Ben yapmadım, elim yaptı'de tam olsun Su.
Öyleydi aslında. Ben yapmıyordum, içimde açığa çıkan deli bir taraf, karanlık yüzünü bir anda gösteriyor ve işini bitirince geldiği yere sinsice geri dönüyordu. Süt nasıl ki kaynama ısısına ulaştığında altındaki ateş söndürülmese şayet beyaz bir volkan gibi patlıyorsa bende aynen öyleydim işte. Kaynama derecem yükselirse içimdeki beyaz volkan kimseyi dinlemez bir edayla taşar, etrafı talan ederdi.
Sertçe yutkundum. Kafam fazla adrenalinden yavaşça sıyrılmaya başlayınca neyin ne olduğunu yeni kavramaya başlamıştım. Ben bir kadını denize attım, üstelik 'Kırathan' soyadını taşıyan birini... gerçi bu soyadı ne ifade ediyordu deseniz, ne bileyim kahrolası bir soyadı işte, derdim. Ve kime ait deseniz de eğer; Allah bilir ben bilmem, demekten öteye geçemem. Lakin böylesine zengin görünen bir adamı korkutmaya yetmişse bu soyadı, benim gibi gariban ne yapsındı.
Eh bir zahmet kendimi öldürmeye gideyim o halde .
Akrepler, tehdit altında kaldıklarında kendi canlarını kimsenin almasına müsaade etmeden intihar eden gururlu yaratıklardı. Bende bir akrep olarak gururlu davranmalıydım.
" Oda bana öyle söylemeseydi! " Dedim, üste çıkmaya çalışıyordum.

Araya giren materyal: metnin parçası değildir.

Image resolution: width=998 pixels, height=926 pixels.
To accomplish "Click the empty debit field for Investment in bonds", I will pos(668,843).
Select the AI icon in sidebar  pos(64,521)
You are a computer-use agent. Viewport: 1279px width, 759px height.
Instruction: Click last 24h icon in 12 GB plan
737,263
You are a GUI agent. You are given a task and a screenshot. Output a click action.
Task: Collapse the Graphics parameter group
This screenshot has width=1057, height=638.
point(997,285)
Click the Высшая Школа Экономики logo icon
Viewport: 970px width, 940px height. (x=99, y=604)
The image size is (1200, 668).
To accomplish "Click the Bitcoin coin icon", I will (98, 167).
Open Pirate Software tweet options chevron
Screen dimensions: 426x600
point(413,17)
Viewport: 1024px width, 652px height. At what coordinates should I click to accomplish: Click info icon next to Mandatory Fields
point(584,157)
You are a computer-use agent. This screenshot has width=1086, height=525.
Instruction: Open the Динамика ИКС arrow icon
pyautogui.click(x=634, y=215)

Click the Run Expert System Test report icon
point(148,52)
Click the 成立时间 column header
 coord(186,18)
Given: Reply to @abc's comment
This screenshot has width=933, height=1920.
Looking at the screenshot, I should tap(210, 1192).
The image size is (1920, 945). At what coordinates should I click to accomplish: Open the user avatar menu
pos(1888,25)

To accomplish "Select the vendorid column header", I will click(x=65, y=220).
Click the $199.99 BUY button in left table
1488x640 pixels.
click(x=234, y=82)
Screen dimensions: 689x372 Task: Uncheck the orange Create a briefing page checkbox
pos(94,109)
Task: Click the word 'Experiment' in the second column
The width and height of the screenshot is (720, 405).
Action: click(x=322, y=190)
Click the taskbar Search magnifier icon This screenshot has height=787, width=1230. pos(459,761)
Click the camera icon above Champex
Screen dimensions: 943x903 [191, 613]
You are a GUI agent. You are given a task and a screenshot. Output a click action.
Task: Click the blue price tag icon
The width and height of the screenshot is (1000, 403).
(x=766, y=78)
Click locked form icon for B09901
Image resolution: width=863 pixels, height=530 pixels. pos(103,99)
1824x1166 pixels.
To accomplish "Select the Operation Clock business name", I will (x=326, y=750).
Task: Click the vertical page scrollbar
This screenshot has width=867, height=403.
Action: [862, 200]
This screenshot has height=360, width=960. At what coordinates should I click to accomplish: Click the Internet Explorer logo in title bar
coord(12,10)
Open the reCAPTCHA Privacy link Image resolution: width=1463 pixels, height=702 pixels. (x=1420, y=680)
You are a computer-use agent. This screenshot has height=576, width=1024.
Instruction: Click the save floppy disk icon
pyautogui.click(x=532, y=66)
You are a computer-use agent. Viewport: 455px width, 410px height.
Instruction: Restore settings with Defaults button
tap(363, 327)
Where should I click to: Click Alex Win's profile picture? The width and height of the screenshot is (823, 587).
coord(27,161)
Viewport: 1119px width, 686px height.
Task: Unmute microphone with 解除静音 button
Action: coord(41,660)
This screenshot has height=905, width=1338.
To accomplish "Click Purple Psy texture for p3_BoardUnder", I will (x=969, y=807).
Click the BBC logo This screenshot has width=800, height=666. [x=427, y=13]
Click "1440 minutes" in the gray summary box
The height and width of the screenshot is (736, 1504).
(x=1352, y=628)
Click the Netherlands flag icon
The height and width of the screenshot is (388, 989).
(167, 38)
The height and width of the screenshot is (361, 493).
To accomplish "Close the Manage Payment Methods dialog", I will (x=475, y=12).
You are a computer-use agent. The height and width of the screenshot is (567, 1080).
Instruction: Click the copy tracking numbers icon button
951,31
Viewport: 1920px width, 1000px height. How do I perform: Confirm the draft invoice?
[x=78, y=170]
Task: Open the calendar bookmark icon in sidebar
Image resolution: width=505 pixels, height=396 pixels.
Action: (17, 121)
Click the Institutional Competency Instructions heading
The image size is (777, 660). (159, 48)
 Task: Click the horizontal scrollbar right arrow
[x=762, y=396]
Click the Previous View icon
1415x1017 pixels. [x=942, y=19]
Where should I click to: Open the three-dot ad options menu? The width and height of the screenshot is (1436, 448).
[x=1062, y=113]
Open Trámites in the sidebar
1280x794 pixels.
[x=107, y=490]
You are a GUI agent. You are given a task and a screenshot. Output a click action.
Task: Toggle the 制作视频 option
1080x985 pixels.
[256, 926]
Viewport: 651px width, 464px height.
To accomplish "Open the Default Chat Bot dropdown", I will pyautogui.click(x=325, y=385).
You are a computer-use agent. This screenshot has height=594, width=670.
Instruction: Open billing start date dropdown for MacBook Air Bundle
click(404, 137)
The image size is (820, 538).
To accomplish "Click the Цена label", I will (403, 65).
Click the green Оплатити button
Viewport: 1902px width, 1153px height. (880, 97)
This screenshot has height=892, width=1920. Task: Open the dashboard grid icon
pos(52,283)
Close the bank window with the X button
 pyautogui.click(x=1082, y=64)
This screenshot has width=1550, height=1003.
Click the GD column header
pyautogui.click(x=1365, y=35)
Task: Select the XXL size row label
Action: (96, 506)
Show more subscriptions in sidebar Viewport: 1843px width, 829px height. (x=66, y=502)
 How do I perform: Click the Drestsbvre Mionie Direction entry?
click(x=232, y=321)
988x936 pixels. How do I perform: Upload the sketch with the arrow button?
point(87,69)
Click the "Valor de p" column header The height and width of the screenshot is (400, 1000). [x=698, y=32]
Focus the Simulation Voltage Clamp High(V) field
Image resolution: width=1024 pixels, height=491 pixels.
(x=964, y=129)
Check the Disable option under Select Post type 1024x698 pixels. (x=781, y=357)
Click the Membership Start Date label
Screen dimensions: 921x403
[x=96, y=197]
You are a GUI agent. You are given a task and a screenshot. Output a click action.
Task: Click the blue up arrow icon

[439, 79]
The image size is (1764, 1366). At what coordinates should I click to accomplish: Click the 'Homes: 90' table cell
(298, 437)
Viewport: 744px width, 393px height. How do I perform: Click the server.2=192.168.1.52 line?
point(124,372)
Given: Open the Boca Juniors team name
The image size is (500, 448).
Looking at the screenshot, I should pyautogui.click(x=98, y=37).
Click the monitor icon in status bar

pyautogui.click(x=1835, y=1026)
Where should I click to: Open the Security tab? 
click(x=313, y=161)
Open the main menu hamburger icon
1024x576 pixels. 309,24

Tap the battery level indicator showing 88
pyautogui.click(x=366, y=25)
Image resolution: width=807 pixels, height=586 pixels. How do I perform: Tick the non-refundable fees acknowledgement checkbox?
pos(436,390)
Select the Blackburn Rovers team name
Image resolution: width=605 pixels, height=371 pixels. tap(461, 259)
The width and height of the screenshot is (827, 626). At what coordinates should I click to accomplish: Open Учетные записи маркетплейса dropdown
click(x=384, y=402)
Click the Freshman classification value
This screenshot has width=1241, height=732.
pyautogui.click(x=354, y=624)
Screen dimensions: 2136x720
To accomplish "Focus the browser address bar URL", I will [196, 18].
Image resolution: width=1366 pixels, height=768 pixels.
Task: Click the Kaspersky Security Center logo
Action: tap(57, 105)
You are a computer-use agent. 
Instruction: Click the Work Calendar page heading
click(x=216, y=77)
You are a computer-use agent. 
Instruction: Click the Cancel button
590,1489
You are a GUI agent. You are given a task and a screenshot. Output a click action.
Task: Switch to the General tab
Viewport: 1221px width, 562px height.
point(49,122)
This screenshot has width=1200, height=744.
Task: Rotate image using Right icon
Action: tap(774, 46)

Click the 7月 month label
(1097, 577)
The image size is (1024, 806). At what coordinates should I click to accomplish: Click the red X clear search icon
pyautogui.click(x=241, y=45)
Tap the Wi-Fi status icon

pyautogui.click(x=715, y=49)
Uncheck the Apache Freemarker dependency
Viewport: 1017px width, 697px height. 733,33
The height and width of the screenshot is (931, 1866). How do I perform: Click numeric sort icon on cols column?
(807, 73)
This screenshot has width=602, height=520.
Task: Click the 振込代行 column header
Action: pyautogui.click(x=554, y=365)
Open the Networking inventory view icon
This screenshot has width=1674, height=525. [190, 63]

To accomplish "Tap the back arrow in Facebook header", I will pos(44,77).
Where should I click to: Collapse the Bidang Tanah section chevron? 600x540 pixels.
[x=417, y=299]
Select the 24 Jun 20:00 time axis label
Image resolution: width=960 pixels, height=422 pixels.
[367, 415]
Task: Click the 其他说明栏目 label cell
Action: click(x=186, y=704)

Emir alayla gülerken sabrının son kırıntısını da söylediklerimle beraber yitirmiş gibi gözlerini büyüterek bana baktı. Yüzündeki 'sen ciddi misin ' bakışına göz devirerek karşılık verdim.Ağzını açtı, kapatı, gökyüzüne kaldırdı başını sonra, denize doğru korkak bir bakış attı en sonunda. Olanların şokunu atlatamadığı belliydi ve hiç beklemeden bir şok daha yemişti. Zira denizde çırpınan kadın tiz bir sesle beni ve Emir'i tehdit etmişti.
" EMİR, SEN VE YANINDAKİ ŞU UCUBE BU YAPTIĞINIZIN HESABINI ÇOK AĞIR ÖDEYECEKSİNİZ! " Dedi dişlerinin arasında tıslıyordu. Tabi bununla yetinmeyecek kadar tanımıştım onu. Son hamlesini duyduğumuzda şoke olması sırası bana geçecekti.
" SİZ TARTIŞIRKEN BEN ÇOKTAN ABİME KONUM ATMIŞTIM. ŞİMDİ, SEN VE YANINDAKİ FAHİŞEN ÖLÜMLERDEN ÖLÜM BEĞENİN." Yüzündeki alaylı gülümsemeden anladığım kadarıyla bu abi gayet abi gibi bir abi olmalıydı. Denize atılmasına rağmen bu kadar cesurca konuştuğuna göre, abisinin gücü ne kadardı?Abisine konum mu atmıştı?
Lanet olası zeki kadın!
" Bengü bak güzelim, abini karıştıma gözünü seveyim." Emir'in sesiyle kafamdaki soruları bir kenara itekledim.
" Kim bu abi?" Diye sordum, meraklanmıştım.Tek derdin bu mu, cidden Su?
" Sen kes sesini." Diye homurdandı Emir, dişlerini sıkarken.
" Seni kurtarmaya geliyorum. Sakin ol." Dedi sonra, ceketinin çıkartırken.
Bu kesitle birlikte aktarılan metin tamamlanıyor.